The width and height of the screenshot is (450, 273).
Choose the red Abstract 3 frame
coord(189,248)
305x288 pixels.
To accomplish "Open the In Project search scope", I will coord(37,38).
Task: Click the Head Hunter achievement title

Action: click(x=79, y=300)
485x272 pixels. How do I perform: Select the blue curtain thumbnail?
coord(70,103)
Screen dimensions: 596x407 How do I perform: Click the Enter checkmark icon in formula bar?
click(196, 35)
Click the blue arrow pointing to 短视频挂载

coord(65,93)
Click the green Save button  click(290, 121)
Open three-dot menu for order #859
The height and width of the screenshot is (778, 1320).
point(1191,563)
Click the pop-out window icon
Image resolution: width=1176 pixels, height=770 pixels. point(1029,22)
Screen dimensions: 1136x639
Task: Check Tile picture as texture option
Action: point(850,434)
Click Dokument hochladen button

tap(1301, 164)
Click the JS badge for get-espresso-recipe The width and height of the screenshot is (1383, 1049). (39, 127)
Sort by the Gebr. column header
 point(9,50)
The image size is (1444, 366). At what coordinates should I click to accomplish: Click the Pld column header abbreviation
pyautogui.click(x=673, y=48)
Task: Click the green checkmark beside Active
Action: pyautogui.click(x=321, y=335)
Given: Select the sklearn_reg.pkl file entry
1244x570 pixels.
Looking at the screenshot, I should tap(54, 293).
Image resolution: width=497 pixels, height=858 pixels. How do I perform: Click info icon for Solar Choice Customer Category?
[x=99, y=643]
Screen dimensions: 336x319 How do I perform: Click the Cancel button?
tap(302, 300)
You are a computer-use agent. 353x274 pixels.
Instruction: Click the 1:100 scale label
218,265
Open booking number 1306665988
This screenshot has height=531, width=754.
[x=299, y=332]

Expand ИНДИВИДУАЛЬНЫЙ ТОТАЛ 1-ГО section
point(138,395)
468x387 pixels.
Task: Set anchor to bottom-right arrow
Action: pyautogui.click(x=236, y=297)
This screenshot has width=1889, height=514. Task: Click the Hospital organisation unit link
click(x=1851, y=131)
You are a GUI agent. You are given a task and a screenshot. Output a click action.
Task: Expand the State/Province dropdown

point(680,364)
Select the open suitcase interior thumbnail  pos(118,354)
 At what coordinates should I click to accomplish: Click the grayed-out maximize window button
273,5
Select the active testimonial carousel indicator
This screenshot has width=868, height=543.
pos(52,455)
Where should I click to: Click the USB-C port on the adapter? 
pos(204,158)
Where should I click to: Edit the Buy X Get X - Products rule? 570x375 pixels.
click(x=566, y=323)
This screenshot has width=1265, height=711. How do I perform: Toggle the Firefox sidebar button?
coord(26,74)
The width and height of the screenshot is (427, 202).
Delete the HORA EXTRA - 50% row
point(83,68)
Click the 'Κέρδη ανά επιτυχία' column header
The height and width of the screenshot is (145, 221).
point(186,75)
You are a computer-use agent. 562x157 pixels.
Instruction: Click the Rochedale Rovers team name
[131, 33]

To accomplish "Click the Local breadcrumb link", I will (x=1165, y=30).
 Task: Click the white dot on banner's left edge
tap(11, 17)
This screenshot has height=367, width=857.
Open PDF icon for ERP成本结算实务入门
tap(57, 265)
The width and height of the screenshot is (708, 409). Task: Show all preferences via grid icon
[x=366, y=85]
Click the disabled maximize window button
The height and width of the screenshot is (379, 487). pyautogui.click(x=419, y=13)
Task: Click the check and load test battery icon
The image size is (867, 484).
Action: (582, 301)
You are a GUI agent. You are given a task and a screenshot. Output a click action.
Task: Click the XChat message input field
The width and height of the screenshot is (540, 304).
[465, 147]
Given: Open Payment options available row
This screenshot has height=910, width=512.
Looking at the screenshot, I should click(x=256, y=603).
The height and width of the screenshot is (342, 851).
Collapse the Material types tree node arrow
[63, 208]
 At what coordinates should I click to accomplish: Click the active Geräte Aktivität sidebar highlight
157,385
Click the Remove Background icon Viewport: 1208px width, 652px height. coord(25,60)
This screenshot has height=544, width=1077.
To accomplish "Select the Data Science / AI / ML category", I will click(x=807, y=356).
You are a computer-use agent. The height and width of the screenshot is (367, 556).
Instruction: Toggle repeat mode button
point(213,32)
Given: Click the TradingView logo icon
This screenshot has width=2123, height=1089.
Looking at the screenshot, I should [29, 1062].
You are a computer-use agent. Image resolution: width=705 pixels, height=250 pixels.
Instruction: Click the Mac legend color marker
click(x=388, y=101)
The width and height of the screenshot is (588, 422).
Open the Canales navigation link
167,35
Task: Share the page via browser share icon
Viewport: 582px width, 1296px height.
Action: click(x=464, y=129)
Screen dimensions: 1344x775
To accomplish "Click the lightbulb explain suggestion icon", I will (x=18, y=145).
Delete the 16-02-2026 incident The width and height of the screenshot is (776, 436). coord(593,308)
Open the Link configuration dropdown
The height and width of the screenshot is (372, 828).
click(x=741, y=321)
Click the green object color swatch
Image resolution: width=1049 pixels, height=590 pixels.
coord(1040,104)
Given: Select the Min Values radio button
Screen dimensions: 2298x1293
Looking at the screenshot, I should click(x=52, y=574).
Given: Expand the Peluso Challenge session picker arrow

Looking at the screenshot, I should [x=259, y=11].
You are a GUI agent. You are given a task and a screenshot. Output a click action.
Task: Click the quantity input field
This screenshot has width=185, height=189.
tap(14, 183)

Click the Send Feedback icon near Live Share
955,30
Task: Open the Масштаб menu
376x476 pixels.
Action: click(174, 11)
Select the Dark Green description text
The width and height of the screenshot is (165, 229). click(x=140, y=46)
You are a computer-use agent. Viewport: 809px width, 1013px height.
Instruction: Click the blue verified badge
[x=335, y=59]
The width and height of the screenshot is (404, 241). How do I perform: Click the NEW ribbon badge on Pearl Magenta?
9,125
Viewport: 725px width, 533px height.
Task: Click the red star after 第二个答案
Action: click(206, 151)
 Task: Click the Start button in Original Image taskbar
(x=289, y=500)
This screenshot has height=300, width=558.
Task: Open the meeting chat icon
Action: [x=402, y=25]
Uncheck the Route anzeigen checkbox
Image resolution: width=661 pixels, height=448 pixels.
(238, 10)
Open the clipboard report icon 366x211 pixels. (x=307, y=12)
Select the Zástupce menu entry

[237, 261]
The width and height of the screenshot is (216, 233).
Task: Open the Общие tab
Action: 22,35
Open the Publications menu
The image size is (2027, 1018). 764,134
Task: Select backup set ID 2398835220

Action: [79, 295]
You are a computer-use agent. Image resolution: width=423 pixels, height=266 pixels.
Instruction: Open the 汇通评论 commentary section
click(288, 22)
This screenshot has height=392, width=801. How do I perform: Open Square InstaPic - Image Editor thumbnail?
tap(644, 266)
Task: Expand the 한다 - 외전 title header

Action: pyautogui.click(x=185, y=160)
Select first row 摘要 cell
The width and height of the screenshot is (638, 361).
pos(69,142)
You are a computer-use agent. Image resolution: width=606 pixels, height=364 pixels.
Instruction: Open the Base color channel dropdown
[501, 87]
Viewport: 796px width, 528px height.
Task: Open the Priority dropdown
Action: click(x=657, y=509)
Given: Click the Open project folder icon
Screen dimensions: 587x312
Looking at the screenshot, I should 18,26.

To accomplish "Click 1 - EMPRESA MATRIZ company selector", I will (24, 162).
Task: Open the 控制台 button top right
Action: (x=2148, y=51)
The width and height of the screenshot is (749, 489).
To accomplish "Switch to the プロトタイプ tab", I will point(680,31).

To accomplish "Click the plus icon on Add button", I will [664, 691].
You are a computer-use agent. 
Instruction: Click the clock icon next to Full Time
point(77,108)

════

Convert the lines above into a Markdown table with the columns Row and Line, numbering each row and omitting the blank lines.

■ Task solution:
| Row | Line |
|---|---|
| 1 | The width and height of the screenshot is (450, 273). |
| 2 | Choose the red Abstract 3 frame |
| 3 | coord(189,248) |
| 4 | 305x288 pixels. |
| 5 | To accomplish "Open the In Project search scope", I will coord(37,38). |
| 6 | Task: Click the Head Hunter achievement title |
| 7 | Action: click(x=79, y=300) |
| 8 | 485x272 pixels. How do I perform: Select the blue curtain thumbnail? |
| 9 | coord(70,103) |
| 10 | Screen dimensions: 596x407 How do I perform: Click the Enter checkmark icon in formula bar? |
| 11 | click(196, 35) |
| 12 | Click the blue arrow pointing to 短视频挂载 |
| 13 | coord(65,93) |
| 14 | Click the green Save button  click(290, 121) |
| 15 | Open three-dot menu for order #859 |
| 16 | The height and width of the screenshot is (778, 1320). |
| 17 | point(1191,563) |
| 18 | Click the pop-out window icon |
| 19 | Image resolution: width=1176 pixels, height=770 pixels. point(1029,22) |
| 20 | Screen dimensions: 1136x639 |
| 21 | Task: Check Tile picture as texture option |
| 22 | Action: point(850,434) |
| 23 | Click Dokument hochladen button |
| 24 | tap(1301, 164) |
| 25 | Click the JS badge for get-espresso-recipe The width and height of the screenshot is (1383, 1049). (39, 127) |
| 26 | Sort by the Gebr. column header |
| 27 |  point(9,50) |
| 28 | The image size is (1444, 366). At what coordinates should I click to accomplish: Click the Pld column header abbreviation |
| 29 | pyautogui.click(x=673, y=48) |
| 30 | Task: Click the green checkmark beside Active |
| 31 | Action: pyautogui.click(x=321, y=335) |
| 32 | Given: Select the sklearn_reg.pkl file entry |
| 33 | 1244x570 pixels. |
| 34 | Looking at the screenshot, I should tap(54, 293). |
| 35 | Image resolution: width=497 pixels, height=858 pixels. How do I perform: Click info icon for Solar Choice Customer Category? |
| 36 | [x=99, y=643] |
| 37 | Screen dimensions: 336x319 How do I perform: Click the Cancel button? |
| 38 | tap(302, 300) |
| 39 | You are a computer-use agent. 353x274 pixels. |
| 40 | Instruction: Click the 1:100 scale label |
| 41 | 218,265 |
| 42 | Open booking number 1306665988 |
| 43 | This screenshot has height=531, width=754. |
| 44 | [x=299, y=332] |
| 45 | Expand ИНДИВИДУАЛЬНЫЙ ТОТАЛ 1-ГО section |
| 46 | point(138,395) |
| 47 | 468x387 pixels. |
| 48 | Task: Set anchor to bottom-right arrow |
| 49 | Action: pyautogui.click(x=236, y=297) |
| 50 | This screenshot has width=1889, height=514. Task: Click the Hospital organisation unit link |
| 51 | click(x=1851, y=131) |
| 52 | You are a GUI agent. You are given a task and a screenshot. Output a click action. |
| 53 | Task: Expand the State/Province dropdown |
| 54 | point(680,364) |
| 55 | Select the open suitcase interior thumbnail  pos(118,354) |
| 56 |  At what coordinates should I click to accomplish: Click the grayed-out maximize window button |
| 57 | 273,5 |
| 58 | Select the active testimonial carousel indicator |
| 59 | This screenshot has width=868, height=543. |
| 60 | pos(52,455) |
| 61 | Where should I click to: Click the USB-C port on the adapter?  |
| 62 | pos(204,158) |
| 63 | Where should I click to: Edit the Buy X Get X - Products rule? 570x375 pixels. |
| 64 | click(x=566, y=323) |
| 65 | This screenshot has width=1265, height=711. How do I perform: Toggle the Firefox sidebar button? |
| 66 | coord(26,74) |
| 67 | The width and height of the screenshot is (427, 202). |
| 68 | Delete the HORA EXTRA - 50% row |
| 69 | point(83,68) |
| 70 | Click the 'Κέρδη ανά επιτυχία' column header |
| 71 | The height and width of the screenshot is (145, 221). |
| 72 | point(186,75) |
| 73 | You are a computer-use agent. 562x157 pixels. |
| 74 | Instruction: Click the Rochedale Rovers team name |
| 75 | [131, 33] |
| 76 | To accomplish "Click the Local breadcrumb link", I will (x=1165, y=30). |
| 77 |  Task: Click the white dot on banner's left edge |
| 78 | tap(11, 17) |
| 79 | This screenshot has height=367, width=857. |
| 80 | Open PDF icon for ERP成本结算实务入门 |
| 81 | tap(57, 265) |
| 82 | The width and height of the screenshot is (708, 409). Task: Show all preferences via grid icon |
| 83 | [x=366, y=85] |
| 84 | Click the disabled maximize window button |
| 85 | The height and width of the screenshot is (379, 487). pyautogui.click(x=419, y=13) |
| 86 | Task: Click the check and load test battery icon |
| 87 | The image size is (867, 484). |
| 88 | Action: (582, 301) |
| 89 | You are a GUI agent. You are given a task and a screenshot. Output a click action. |
| 90 | Task: Click the XChat message input field |
| 91 | The width and height of the screenshot is (540, 304). |
| 92 | [465, 147] |
| 93 | Given: Open Payment options available row |
| 94 | This screenshot has height=910, width=512. |
| 95 | Looking at the screenshot, I should click(x=256, y=603). |
| 96 | The height and width of the screenshot is (342, 851). |
| 97 | Collapse the Material types tree node arrow |
| 98 | [63, 208] |
| 99 |  At what coordinates should I click to accomplish: Click the active Geräte Aktivität sidebar highlight |
| 100 | 157,385 |
| 101 | Click the Remove Background icon Viewport: 1208px width, 652px height. coord(25,60) |
| 102 | This screenshot has height=544, width=1077. |
| 103 | To accomplish "Select the Data Science / AI / ML category", I will click(x=807, y=356). |
| 104 | You are a computer-use agent. The height and width of the screenshot is (367, 556). |
| 105 | Instruction: Toggle repeat mode button |
| 106 | point(213,32) |
| 107 | Given: Click the TradingView logo icon |
| 108 | This screenshot has width=2123, height=1089. |
| 109 | Looking at the screenshot, I should [29, 1062]. |
| 110 | You are a computer-use agent. Image resolution: width=705 pixels, height=250 pixels. |
| 111 | Instruction: Click the Mac legend color marker |
| 112 | click(x=388, y=101) |
| 113 | The width and height of the screenshot is (588, 422). |
| 114 | Open the Canales navigation link |
| 115 | 167,35 |
| 116 | Task: Share the page via browser share icon |
| 117 | Viewport: 582px width, 1296px height. |
| 118 | Action: click(x=464, y=129) |
| 119 | Screen dimensions: 1344x775 |
| 120 | To accomplish "Click the lightbulb explain suggestion icon", I will (x=18, y=145). |
| 121 | Delete the 16-02-2026 incident The width and height of the screenshot is (776, 436). coord(593,308) |
| 122 | Open the Link configuration dropdown |
| 123 | The height and width of the screenshot is (372, 828). |
| 124 | click(x=741, y=321) |
| 125 | Click the green object color swatch |
| 126 | Image resolution: width=1049 pixels, height=590 pixels. |
| 127 | coord(1040,104) |
| 128 | Given: Select the Min Values radio button |
| 129 | Screen dimensions: 2298x1293 |
| 130 | Looking at the screenshot, I should click(x=52, y=574). |
| 131 | Given: Expand the Peluso Challenge session picker arrow |
| 132 | Looking at the screenshot, I should [x=259, y=11]. |
| 133 | You are a GUI agent. You are given a task and a screenshot. Output a click action. |
| 134 | Task: Click the quantity input field |
| 135 | This screenshot has width=185, height=189. |
| 136 | tap(14, 183) |
| 137 | Click the Send Feedback icon near Live Share |
| 138 | 955,30 |
| 139 | Task: Open the Масштаб menu |
| 140 | 376x476 pixels. |
| 141 | Action: click(174, 11) |
| 142 | Select the Dark Green description text |
| 143 | The width and height of the screenshot is (165, 229). click(x=140, y=46) |
| 144 | You are a computer-use agent. Viewport: 809px width, 1013px height. |
| 145 | Instruction: Click the blue verified badge |
| 146 | [x=335, y=59] |
| 147 | The width and height of the screenshot is (404, 241). How do I perform: Click the NEW ribbon badge on Pearl Magenta? |
| 148 | 9,125 |
| 149 | Viewport: 725px width, 533px height. |
| 150 | Task: Click the red star after 第二个答案 |
| 151 | Action: click(206, 151) |
| 152 |  Task: Click the Start button in Original Image taskbar |
| 153 | (x=289, y=500) |
| 154 | This screenshot has height=300, width=558. |
| 155 | Task: Open the meeting chat icon |
| 156 | Action: [x=402, y=25] |
| 157 | Uncheck the Route anzeigen checkbox |
| 158 | Image resolution: width=661 pixels, height=448 pixels. |
| 159 | (238, 10) |
| 160 | Open the clipboard report icon 366x211 pixels. (x=307, y=12) |
| 161 | Select the Zástupce menu entry |
| 162 | [237, 261] |
| 163 | The width and height of the screenshot is (216, 233). |
| 164 | Task: Open the Общие tab |
| 165 | Action: 22,35 |
| 166 | Open the Publications menu |
| 167 | The image size is (2027, 1018). 764,134 |
| 168 | Task: Select backup set ID 2398835220 |
| 169 | Action: [79, 295] |
| 170 | You are a computer-use agent. Image resolution: width=423 pixels, height=266 pixels. |
| 171 | Instruction: Open the 汇通评论 commentary section |
| 172 | click(288, 22) |
| 173 | This screenshot has height=392, width=801. How do I perform: Open Square InstaPic - Image Editor thumbnail? |
| 174 | tap(644, 266) |
| 175 | Task: Expand the 한다 - 외전 title header |
| 176 | Action: pyautogui.click(x=185, y=160) |
| 177 | Select first row 摘要 cell |
| 178 | The width and height of the screenshot is (638, 361). |
| 179 | pos(69,142) |
| 180 | You are a computer-use agent. Image resolution: width=606 pixels, height=364 pixels. |
| 181 | Instruction: Open the Base color channel dropdown |
| 182 | [501, 87] |
| 183 | Viewport: 796px width, 528px height. |
| 184 | Task: Open the Priority dropdown |
| 185 | Action: click(x=657, y=509) |
| 186 | Given: Click the Open project folder icon |
| 187 | Screen dimensions: 587x312 |
| 188 | Looking at the screenshot, I should 18,26. |
| 189 | To accomplish "Click 1 - EMPRESA MATRIZ company selector", I will (24, 162). |
| 190 | Task: Open the 控制台 button top right |
| 191 | Action: (x=2148, y=51) |
| 192 | The width and height of the screenshot is (749, 489). |
| 193 | To accomplish "Switch to the プロトタイプ tab", I will point(680,31). |
| 194 | To accomplish "Click the plus icon on Add button", I will [664, 691]. |
| 195 | You are a computer-use agent.  |
| 196 | Instruction: Click the clock icon next to Full Time |
| 197 | point(77,108) |